Could you DM me flow code? I’d like to see the imports
I am wondering if the version mismatch is misleading here. There looks to be a real error
j
ok. Im an idiot. My test flow was quite old, it is not part of my testing suite, the module has been rearranged and my import statment was simply wrong
k
That should have failed in registration I think?
j
Fixed the import statement, going to rerun on my macosx test environment, that should work then going to get back to EC2 and see if i am still having the same issue. I think not because i have ignore_healthchecks set to True?
k
Yeah that sounds good then let’s see!
j
Ok. I have confirmed everything is working fine now on my testing environment in macOSX (i dont think anything was ever really wrong, just me using a dumb old test flow). Anyhow a positive outcome of that red herring is that now the python versions on my dev, test, and prod, environments are identical….now back to EC2, when i try to run a test flow i now get this error.
404 Client Error for <http+docker://localhost/v1.41/containers/create?name=stoic-roadrunner>: Not Found ("No such image: <http://XXXXXXXXX.dkr.ecr.us-east-1.amazonaws.com/cal_val_etl_flows:latest-1633114956|XXXXXXXXX.dkr.ecr.us-east-1.amazonaws.com/cal_val_etl_flows:latest-1633114956>")
i know the image exists because i verified via the ECR UI, AND my test execution environment on macOSX has no problem finding and pulling it
seems like original issue was caused by the EC2 instance that is running a docker agent not being able to properly pull images
in addition, if i SSH into the EC2 instance, stop running the prefect agent, and run
aws ecr list-images --repository-name "cal_val_etl_flows"
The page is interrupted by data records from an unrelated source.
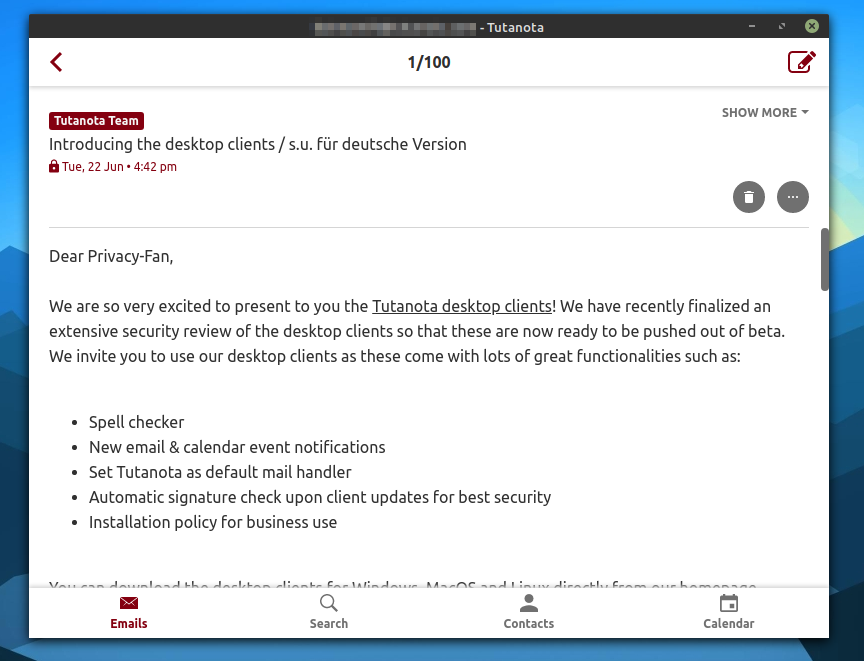
Task: Click the vertical scrollbar thumb of the email
Action: click(x=825, y=259)
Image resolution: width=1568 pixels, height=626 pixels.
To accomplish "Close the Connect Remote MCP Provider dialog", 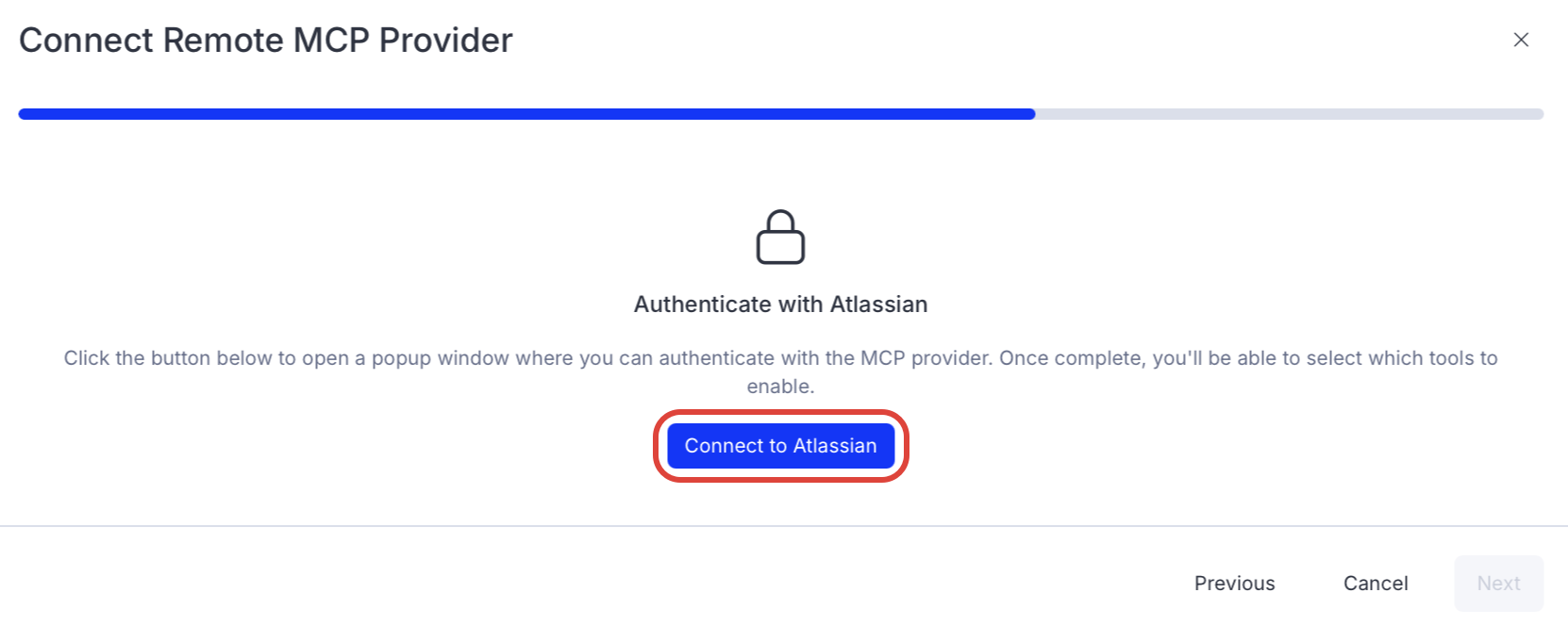I will pos(1521,40).
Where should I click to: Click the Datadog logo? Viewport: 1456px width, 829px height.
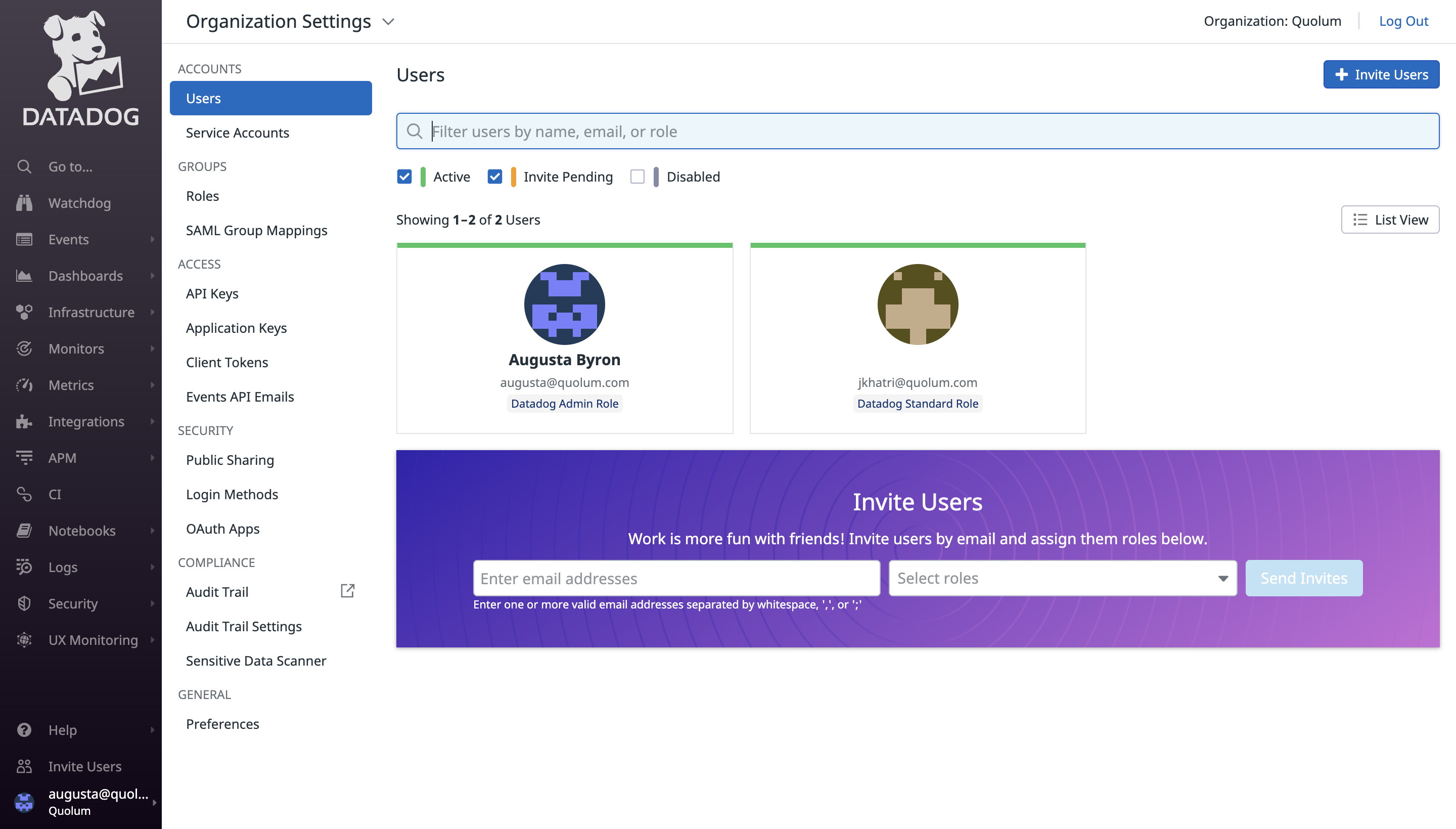81,68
i can see the image that supposedly cant be found
not sure why the python docker api would suddenly not be able to find the image…?
k
Have been staring at this and thinking and no ideas yet
j
definitely a head scratcher…
k
Do you have
AWS_CREDENTIALS
as a secret on Prefect Cloud? (am hoping not)
j
i do not
k
I was wondering if Prefect was using some other credentials but I guess not
j
they should be the same. I load AWS creds as env vars when i build and register flows via DockerRun() like this:
Copy code
RUN_CONFIG = DockerRun(
    labels=["ec2", "prod"],
    env={
        "AWS_ACCESS_KEY_ID": os.environ["AWS_ACCESS_KEY_ID"],
        "AWS_SECRET_ACCESS_KEY": os.environ["AWS_SECRET_ACCESS_KEY"],
        "AWS_DEFAULT_REGION": os.environ["AWS_DEFAULT_REGION"],
        "PREFECT__LOGGING__LEVEL": "DEBUG"
    },
)
k
I think you ideally want secrets for those (not related to the issue). If those are the same, it should be fine, and really i would expect an authentication issue if they were different
j
ya, i know this is a bit hacky and not ideal. I have an interesting auth dilema preventing me from accessing those creds as secrets…but that is for another day. Doesn’t seem to be the issue here
i guess i can try just nuking the EC2 instance and starting again…hoping that a good old “unplug and plug back in” may do some good? but im not sure what else to do
k
I think you can try SSH-ing into there are using
docker pull
directly and see if that works?
1
j
Interesting…
i tried a docker pull, it had no trouble finding the image, and started to pull succesfully but errored out with
write /var/lib/docker/tmp/GetImageBlob150753823: no space left on device
maybe that is the real issue and the previous error about not finding the image was misleading?
k
Maybe. I bet it was a try-except block that gave that error message
Well there is no try-except on the Prefect side haha. The error is on
dockerpy
side so maybe it really doesn’t find it? It does say 404
Frikin hell it is a red herring https://github.com/docker/docker-py/issues/2503
🙌 1
j
Super annoying! looks like that was the root of all of my issues, and everything is working now. I think at first it was silently failing and using a cached version, and once i switched to unique image tags it failed with this misleading error
thanks for you help down this rabbit whole Kevin. Super helpful as usual!
k
Yeah what a rabbit hole lol. Glad it’s working now
j
For now, I have increased the storage volume on my EC2 instance, but i figure this may happen in the future again. The only thing that i think may be adding considerable space on the instance in the future is caches of previous images that prefect has pulled. Is there anyway to control this? Can i limit the size of the cache or number of images that are stored?
k
Not seeing an immediate way on the Prefect front. I would explore if Docker has but if not, you could have a Prefect Flow that runs
docker image prune
through the ShellTask lol
1
j
hackity hack hack 😄
Well at least i know this can be an issue now. Thanks again for the help!
👍 1